WHAT YOU HAVE TO DO:
Render every line of the entries below as a numbered list, leaving out any blank lines.

Records from a data collection
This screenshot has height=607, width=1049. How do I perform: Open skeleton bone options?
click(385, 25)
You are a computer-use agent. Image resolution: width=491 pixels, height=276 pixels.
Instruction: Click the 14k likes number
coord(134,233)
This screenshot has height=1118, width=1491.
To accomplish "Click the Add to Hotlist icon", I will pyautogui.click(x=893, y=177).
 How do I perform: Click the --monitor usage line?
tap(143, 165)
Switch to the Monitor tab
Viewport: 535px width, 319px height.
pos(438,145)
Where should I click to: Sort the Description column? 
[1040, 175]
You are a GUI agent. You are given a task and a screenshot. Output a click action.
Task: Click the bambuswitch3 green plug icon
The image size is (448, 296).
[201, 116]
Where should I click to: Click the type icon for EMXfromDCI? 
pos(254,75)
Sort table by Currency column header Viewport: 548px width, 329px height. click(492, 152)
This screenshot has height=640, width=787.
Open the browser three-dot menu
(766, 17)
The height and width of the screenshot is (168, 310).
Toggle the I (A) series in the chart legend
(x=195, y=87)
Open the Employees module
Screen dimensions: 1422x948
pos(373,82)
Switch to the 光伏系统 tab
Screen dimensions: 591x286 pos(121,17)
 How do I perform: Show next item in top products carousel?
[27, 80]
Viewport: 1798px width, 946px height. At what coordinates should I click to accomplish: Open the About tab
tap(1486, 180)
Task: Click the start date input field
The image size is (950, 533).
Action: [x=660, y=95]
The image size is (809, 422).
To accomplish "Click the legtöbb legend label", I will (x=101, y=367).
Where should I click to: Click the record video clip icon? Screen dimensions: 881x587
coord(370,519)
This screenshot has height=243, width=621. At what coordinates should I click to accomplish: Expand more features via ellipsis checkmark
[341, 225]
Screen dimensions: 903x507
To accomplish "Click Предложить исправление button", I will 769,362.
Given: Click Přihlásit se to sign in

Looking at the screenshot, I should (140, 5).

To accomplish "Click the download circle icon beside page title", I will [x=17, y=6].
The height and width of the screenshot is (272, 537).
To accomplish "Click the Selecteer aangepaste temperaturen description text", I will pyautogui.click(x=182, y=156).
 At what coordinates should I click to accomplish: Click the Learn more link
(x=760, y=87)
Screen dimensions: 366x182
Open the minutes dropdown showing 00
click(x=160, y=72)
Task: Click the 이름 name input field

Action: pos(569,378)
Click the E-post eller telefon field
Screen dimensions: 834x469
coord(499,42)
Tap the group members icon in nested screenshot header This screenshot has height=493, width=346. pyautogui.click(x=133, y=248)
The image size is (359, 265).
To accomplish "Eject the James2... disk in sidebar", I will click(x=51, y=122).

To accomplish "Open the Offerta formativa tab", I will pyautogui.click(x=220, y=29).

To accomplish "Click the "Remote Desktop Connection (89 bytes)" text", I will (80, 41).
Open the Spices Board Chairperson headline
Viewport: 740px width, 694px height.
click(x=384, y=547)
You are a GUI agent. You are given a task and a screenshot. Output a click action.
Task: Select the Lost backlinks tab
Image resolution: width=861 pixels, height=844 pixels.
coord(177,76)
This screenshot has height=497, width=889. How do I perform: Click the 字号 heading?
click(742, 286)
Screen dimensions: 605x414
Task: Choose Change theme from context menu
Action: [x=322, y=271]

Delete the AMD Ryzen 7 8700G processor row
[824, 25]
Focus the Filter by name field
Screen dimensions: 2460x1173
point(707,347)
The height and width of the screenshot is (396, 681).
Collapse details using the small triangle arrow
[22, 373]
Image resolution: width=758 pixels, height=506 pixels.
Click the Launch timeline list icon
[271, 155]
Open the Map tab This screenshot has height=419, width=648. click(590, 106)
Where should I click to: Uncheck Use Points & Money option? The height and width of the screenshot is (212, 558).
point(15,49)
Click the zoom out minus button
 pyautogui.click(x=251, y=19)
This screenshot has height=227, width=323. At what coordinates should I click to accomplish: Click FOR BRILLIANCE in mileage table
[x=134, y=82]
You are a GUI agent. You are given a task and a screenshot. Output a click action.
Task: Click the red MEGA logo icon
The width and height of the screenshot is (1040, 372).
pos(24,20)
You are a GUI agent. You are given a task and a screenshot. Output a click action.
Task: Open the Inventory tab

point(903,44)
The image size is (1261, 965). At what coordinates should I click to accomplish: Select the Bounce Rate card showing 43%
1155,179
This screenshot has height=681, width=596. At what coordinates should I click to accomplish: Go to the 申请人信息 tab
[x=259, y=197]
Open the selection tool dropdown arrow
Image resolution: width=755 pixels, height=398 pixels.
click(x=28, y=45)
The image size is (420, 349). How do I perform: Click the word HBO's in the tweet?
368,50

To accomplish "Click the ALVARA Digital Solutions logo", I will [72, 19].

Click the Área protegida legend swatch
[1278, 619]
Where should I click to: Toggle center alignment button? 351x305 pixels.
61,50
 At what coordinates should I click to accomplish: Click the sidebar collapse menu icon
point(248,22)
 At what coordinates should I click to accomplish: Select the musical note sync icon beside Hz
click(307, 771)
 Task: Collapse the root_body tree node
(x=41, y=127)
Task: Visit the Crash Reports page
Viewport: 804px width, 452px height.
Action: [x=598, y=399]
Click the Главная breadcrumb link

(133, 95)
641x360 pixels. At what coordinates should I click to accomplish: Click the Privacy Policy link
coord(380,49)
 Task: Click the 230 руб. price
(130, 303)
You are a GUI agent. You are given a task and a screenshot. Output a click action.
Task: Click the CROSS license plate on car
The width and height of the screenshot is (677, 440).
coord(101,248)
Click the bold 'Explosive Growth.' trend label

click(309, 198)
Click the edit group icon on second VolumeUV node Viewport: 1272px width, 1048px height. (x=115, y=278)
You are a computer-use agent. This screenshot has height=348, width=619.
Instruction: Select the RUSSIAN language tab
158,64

EXERCISE RESPONSE:
1. This screenshot has height=607, width=1049. How do I perform: Open skeleton bone options?
2. click(385, 25)
3. You are a computer-use agent. Image resolution: width=491 pixels, height=276 pixels.
4. Instruction: Click the 14k likes number
5. coord(134,233)
6. This screenshot has height=1118, width=1491.
7. To accomplish "Click the Add to Hotlist icon", I will pyautogui.click(x=893, y=177).
8.  How do I perform: Click the --monitor usage line?
9. tap(143, 165)
10. Switch to the Monitor tab
11. Viewport: 535px width, 319px height.
12. pos(438,145)
13. Where should I click to: Sort the Description column? 
14. [1040, 175]
15. You are a GUI agent. You are given a task and a screenshot. Output a click action.
16. Task: Click the bambuswitch3 green plug icon
17. The image size is (448, 296).
18. [201, 116]
19. Where should I click to: Click the type icon for EMXfromDCI? 
20. pos(254,75)
21. Sort table by Currency column header Viewport: 548px width, 329px height. click(492, 152)
22. This screenshot has height=640, width=787.
23. Open the browser three-dot menu
24. (766, 17)
25. The height and width of the screenshot is (168, 310).
26. Toggle the I (A) series in the chart legend
27. (x=195, y=87)
28. Open the Employees module
29. Screen dimensions: 1422x948
30. pos(373,82)
31. Switch to the 光伏系统 tab
32. Screen dimensions: 591x286 pos(121,17)
33.  How do I perform: Show next item in top products carousel?
34. [27, 80]
35. Viewport: 1798px width, 946px height. At what coordinates should I click to accomplish: Open the About tab
36. tap(1486, 180)
37. Task: Click the start date input field
38. The image size is (950, 533).
39. Action: [x=660, y=95]
40. The image size is (809, 422).
41. To accomplish "Click the legtöbb legend label", I will (x=101, y=367).
42. Where should I click to: Click the record video clip icon? Screen dimensions: 881x587
43. coord(370,519)
44. This screenshot has height=243, width=621. At what coordinates should I click to accomplish: Expand more features via ellipsis checkmark
45. [341, 225]
46. Screen dimensions: 903x507
47. To accomplish "Click Предложить исправление button", I will 769,362.
48. Given: Click Přihlásit se to sign in
49. Looking at the screenshot, I should (140, 5).
50. To accomplish "Click the download circle icon beside page title", I will [x=17, y=6].
51. The height and width of the screenshot is (272, 537).
52. To accomplish "Click the Selecteer aangepaste temperaturen description text", I will pyautogui.click(x=182, y=156).
53.  At what coordinates should I click to accomplish: Click the Learn more link
54. (x=760, y=87)
55. Screen dimensions: 366x182
56. Open the minutes dropdown showing 00
57. click(x=160, y=72)
58. Task: Click the 이름 name input field
59. Action: pos(569,378)
60. Click the E-post eller telefon field
61. Screen dimensions: 834x469
62. coord(499,42)
63. Tap the group members icon in nested screenshot header This screenshot has height=493, width=346. pyautogui.click(x=133, y=248)
64. The image size is (359, 265).
65. To accomplish "Eject the James2... disk in sidebar", I will click(x=51, y=122).
66. To accomplish "Open the Offerta formativa tab", I will pyautogui.click(x=220, y=29).
67. To accomplish "Click the "Remote Desktop Connection (89 bytes)" text", I will (80, 41).
68. Open the Spices Board Chairperson headline
69. Viewport: 740px width, 694px height.
70. click(x=384, y=547)
71. You are a GUI agent. You are given a task and a screenshot. Output a click action.
72. Task: Select the Lost backlinks tab
73. Image resolution: width=861 pixels, height=844 pixels.
74. coord(177,76)
75. This screenshot has height=497, width=889. How do I perform: Click the 字号 heading?
76. click(742, 286)
77. Screen dimensions: 605x414
78. Task: Choose Change theme from context menu
79. Action: [x=322, y=271]
80. Delete the AMD Ryzen 7 8700G processor row
81. [824, 25]
82. Focus the Filter by name field
83. Screen dimensions: 2460x1173
84. point(707,347)
85. The height and width of the screenshot is (396, 681).
86. Collapse details using the small triangle arrow
87. [22, 373]
88. Image resolution: width=758 pixels, height=506 pixels.
89. Click the Launch timeline list icon
90. [271, 155]
91. Open the Map tab This screenshot has height=419, width=648. click(590, 106)
92. Where should I click to: Uncheck Use Points & Money option? The height and width of the screenshot is (212, 558).
93. point(15,49)
94. Click the zoom out minus button
95.  pyautogui.click(x=251, y=19)
96. This screenshot has height=227, width=323. At what coordinates should I click to accomplish: Click FOR BRILLIANCE in mileage table
97. [x=134, y=82]
98. You are a GUI agent. You are given a task and a screenshot. Output a click action.
99. Task: Click the red MEGA logo icon
100. The width and height of the screenshot is (1040, 372).
101. pos(24,20)
102. You are a GUI agent. You are given a task and a screenshot. Output a click action.
103. Task: Open the Inventory tab
104. point(903,44)
105. The image size is (1261, 965). At what coordinates should I click to accomplish: Select the Bounce Rate card showing 43%
106. 1155,179
107. This screenshot has height=681, width=596. At what coordinates should I click to accomplish: Go to the 申请人信息 tab
108. [x=259, y=197]
109. Open the selection tool dropdown arrow
110. Image resolution: width=755 pixels, height=398 pixels.
111. click(x=28, y=45)
112. The image size is (420, 349). How do I perform: Click the word HBO's in the tweet?
113. 368,50
114. To accomplish "Click the ALVARA Digital Solutions logo", I will [72, 19].
115. Click the Área protegida legend swatch
116. [1278, 619]
117. Where should I click to: Toggle center alignment button? 351x305 pixels.
118. 61,50
119.  At what coordinates should I click to accomplish: Click the sidebar collapse menu icon
120. point(248,22)
121.  At what coordinates should I click to accomplish: Select the musical note sync icon beside Hz
122. click(307, 771)
123.  Task: Collapse the root_body tree node
124. (x=41, y=127)
125. Task: Visit the Crash Reports page
126. Viewport: 804px width, 452px height.
127. Action: [x=598, y=399]
128. Click the Главная breadcrumb link
129. (133, 95)
130. 641x360 pixels. At what coordinates should I click to accomplish: Click the Privacy Policy link
131. coord(380,49)
132.  Task: Click the 230 руб. price
133. (130, 303)
134. You are a GUI agent. You are given a task and a screenshot. Output a click action.
135. Task: Click the CROSS license plate on car
136. The width and height of the screenshot is (677, 440).
137. coord(101,248)
138. Click the bold 'Explosive Growth.' trend label
139. click(309, 198)
140. Click the edit group icon on second VolumeUV node Viewport: 1272px width, 1048px height. (x=115, y=278)
141. You are a computer-use agent. This screenshot has height=348, width=619.
142. Instruction: Select the RUSSIAN language tab
143. 158,64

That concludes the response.